TASK TO CARRY OUT ::
Please rewrite the material below with "Facebook" replaced by "Instagram" everywhere, leaving everything else unchanged.

TASK DATA ::
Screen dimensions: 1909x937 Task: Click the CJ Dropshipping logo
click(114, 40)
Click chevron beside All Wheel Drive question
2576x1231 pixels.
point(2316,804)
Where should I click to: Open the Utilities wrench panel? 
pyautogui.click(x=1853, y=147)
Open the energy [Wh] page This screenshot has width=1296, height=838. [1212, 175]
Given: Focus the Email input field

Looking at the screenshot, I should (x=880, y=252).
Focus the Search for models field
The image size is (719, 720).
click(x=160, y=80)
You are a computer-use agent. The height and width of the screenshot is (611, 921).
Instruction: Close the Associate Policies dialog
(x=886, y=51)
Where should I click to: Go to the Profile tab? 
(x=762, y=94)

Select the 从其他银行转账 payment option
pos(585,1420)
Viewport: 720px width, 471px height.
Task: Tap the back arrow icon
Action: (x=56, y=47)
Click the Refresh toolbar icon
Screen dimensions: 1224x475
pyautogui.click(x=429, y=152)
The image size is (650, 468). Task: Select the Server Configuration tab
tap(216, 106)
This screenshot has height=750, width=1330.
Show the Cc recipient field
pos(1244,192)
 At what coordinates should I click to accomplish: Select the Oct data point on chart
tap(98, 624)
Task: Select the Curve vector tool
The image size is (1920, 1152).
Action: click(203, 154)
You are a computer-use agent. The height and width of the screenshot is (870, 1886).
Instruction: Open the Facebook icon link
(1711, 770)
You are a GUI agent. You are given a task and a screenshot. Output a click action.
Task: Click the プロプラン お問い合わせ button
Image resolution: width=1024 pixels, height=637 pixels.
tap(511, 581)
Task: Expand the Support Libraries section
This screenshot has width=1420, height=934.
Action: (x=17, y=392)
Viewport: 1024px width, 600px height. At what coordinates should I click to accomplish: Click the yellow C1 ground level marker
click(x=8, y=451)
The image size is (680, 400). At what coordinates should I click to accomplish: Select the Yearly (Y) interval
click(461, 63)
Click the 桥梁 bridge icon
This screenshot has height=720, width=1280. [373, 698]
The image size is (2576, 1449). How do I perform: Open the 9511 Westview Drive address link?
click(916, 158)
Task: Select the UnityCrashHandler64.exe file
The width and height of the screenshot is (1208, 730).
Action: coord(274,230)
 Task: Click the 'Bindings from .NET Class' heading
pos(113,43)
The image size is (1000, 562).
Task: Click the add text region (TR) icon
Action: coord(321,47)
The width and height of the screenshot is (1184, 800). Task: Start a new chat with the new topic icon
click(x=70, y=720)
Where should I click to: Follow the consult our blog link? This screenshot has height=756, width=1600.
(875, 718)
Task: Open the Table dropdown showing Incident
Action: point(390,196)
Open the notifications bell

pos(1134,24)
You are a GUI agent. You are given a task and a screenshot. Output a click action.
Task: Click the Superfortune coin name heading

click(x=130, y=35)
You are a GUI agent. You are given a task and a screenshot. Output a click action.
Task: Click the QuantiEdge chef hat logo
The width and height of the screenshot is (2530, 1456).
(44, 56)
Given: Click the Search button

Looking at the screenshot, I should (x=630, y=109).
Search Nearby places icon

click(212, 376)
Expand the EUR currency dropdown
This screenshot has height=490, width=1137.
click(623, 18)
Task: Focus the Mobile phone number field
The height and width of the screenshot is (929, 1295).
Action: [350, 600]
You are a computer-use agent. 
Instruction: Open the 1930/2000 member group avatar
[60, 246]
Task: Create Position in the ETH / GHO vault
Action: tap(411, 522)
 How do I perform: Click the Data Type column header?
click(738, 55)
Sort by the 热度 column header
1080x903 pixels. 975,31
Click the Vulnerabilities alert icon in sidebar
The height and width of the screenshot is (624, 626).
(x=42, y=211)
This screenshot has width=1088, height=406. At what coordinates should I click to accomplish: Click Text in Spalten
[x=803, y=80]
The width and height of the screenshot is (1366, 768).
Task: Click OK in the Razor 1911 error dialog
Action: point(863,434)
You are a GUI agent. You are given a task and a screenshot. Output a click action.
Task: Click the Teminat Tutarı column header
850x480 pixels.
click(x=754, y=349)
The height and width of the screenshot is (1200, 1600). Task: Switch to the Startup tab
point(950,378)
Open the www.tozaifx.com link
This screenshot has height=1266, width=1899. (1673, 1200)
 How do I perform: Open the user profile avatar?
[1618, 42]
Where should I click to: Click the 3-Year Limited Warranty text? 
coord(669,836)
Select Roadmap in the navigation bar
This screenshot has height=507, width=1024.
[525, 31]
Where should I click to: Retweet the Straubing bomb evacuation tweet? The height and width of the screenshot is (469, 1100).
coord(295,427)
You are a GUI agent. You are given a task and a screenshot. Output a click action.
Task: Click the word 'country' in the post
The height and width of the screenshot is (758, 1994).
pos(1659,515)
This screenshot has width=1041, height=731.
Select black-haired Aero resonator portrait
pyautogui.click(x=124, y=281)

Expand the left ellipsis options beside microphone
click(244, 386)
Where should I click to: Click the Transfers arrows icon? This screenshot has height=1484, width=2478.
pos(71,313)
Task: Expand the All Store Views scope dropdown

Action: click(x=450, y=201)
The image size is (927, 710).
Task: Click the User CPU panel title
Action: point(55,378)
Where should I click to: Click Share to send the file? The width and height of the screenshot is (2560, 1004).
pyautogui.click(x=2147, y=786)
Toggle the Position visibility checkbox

ANSWER TO THIS PROBLEM ::
Screen dimensions: 1909x937 Task: Click the CJ Dropshipping logo
click(114, 40)
Click chevron beside All Wheel Drive question
2576x1231 pixels.
point(2316,804)
Where should I click to: Open the Utilities wrench panel? 
pyautogui.click(x=1853, y=147)
Open the energy [Wh] page This screenshot has width=1296, height=838. [1212, 175]
Given: Focus the Email input field

Looking at the screenshot, I should (x=880, y=252).
Focus the Search for models field
The image size is (719, 720).
click(x=160, y=80)
You are a computer-use agent. The height and width of the screenshot is (611, 921).
Instruction: Close the Associate Policies dialog
(x=886, y=51)
Where should I click to: Go to the Profile tab? 
(x=762, y=94)

Select the 从其他银行转账 payment option
pos(585,1420)
Viewport: 720px width, 471px height.
Task: Tap the back arrow icon
Action: (x=56, y=47)
Click the Refresh toolbar icon
Screen dimensions: 1224x475
pyautogui.click(x=429, y=152)
The image size is (650, 468). Task: Select the Server Configuration tab
tap(216, 106)
This screenshot has height=750, width=1330.
Show the Cc recipient field
pos(1244,192)
 At what coordinates should I click to accomplish: Select the Oct data point on chart
tap(98, 624)
Task: Select the Curve vector tool
The image size is (1920, 1152).
Action: click(203, 154)
You are a computer-use agent. The height and width of the screenshot is (870, 1886).
Instruction: Open the Instagram icon link
(1711, 770)
You are a GUI agent. You are given a task and a screenshot. Output a click action.
Task: Click the プロプラン お問い合わせ button
Image resolution: width=1024 pixels, height=637 pixels.
tap(511, 581)
Task: Expand the Support Libraries section
This screenshot has width=1420, height=934.
Action: (x=17, y=392)
Viewport: 1024px width, 600px height. At what coordinates should I click to accomplish: Click the yellow C1 ground level marker
click(x=8, y=451)
The image size is (680, 400). At what coordinates should I click to accomplish: Select the Yearly (Y) interval
click(461, 63)
Click the 桥梁 bridge icon
This screenshot has height=720, width=1280. [373, 698]
The image size is (2576, 1449). How do I perform: Open the 9511 Westview Drive address link?
click(916, 158)
Task: Select the UnityCrashHandler64.exe file
The width and height of the screenshot is (1208, 730).
Action: coord(274,230)
 Task: Click the 'Bindings from .NET Class' heading
pos(113,43)
The image size is (1000, 562).
Task: Click the add text region (TR) icon
Action: coord(321,47)
The width and height of the screenshot is (1184, 800). Task: Start a new chat with the new topic icon
click(x=70, y=720)
Where should I click to: Follow the consult our blog link? This screenshot has height=756, width=1600.
(875, 718)
Task: Open the Table dropdown showing Incident
Action: point(390,196)
Open the notifications bell

pos(1134,24)
You are a GUI agent. You are given a task and a screenshot. Output a click action.
Task: Click the Superfortune coin name heading

click(x=130, y=35)
You are a GUI agent. You are given a task and a screenshot. Output a click action.
Task: Click the QuantiEdge chef hat logo
The width and height of the screenshot is (2530, 1456).
(44, 56)
Given: Click the Search button

Looking at the screenshot, I should (x=630, y=109).
Search Nearby places icon

click(212, 376)
Expand the EUR currency dropdown
This screenshot has height=490, width=1137.
click(623, 18)
Task: Focus the Mobile phone number field
The height and width of the screenshot is (929, 1295).
Action: [350, 600]
You are a computer-use agent. 
Instruction: Open the 1930/2000 member group avatar
[60, 246]
Task: Create Position in the ETH / GHO vault
Action: tap(411, 522)
 How do I perform: Click the Data Type column header?
click(738, 55)
Sort by the 热度 column header
1080x903 pixels. 975,31
Click the Vulnerabilities alert icon in sidebar
The height and width of the screenshot is (624, 626).
(x=42, y=211)
This screenshot has width=1088, height=406. At what coordinates should I click to accomplish: Click Text in Spalten
[x=803, y=80]
The width and height of the screenshot is (1366, 768).
Task: Click OK in the Razor 1911 error dialog
Action: point(863,434)
You are a GUI agent. You are given a task and a screenshot. Output a click action.
Task: Click the Teminat Tutarı column header
850x480 pixels.
click(x=754, y=349)
The height and width of the screenshot is (1200, 1600). Task: Switch to the Startup tab
point(950,378)
Open the www.tozaifx.com link
This screenshot has height=1266, width=1899. (1673, 1200)
 How do I perform: Open the user profile avatar?
[1618, 42]
Where should I click to: Click the 3-Year Limited Warranty text? 
coord(669,836)
Select Roadmap in the navigation bar
This screenshot has height=507, width=1024.
[525, 31]
Where should I click to: Retweet the Straubing bomb evacuation tweet? The height and width of the screenshot is (469, 1100).
coord(295,427)
You are a GUI agent. You are given a task and a screenshot. Output a click action.
Task: Click the word 'country' in the post
The height and width of the screenshot is (758, 1994).
pos(1659,515)
This screenshot has width=1041, height=731.
Select black-haired Aero resonator portrait
pyautogui.click(x=124, y=281)

Expand the left ellipsis options beside microphone
click(244, 386)
Where should I click to: Click the Transfers arrows icon? This screenshot has height=1484, width=2478.
pos(71,313)
Task: Expand the All Store Views scope dropdown

Action: click(x=450, y=201)
The image size is (927, 710).
Task: Click the User CPU panel title
Action: point(55,378)
Where should I click to: Click Share to send the file? The width and height of the screenshot is (2560, 1004).
pyautogui.click(x=2147, y=786)
Toggle the Position visibility checkbox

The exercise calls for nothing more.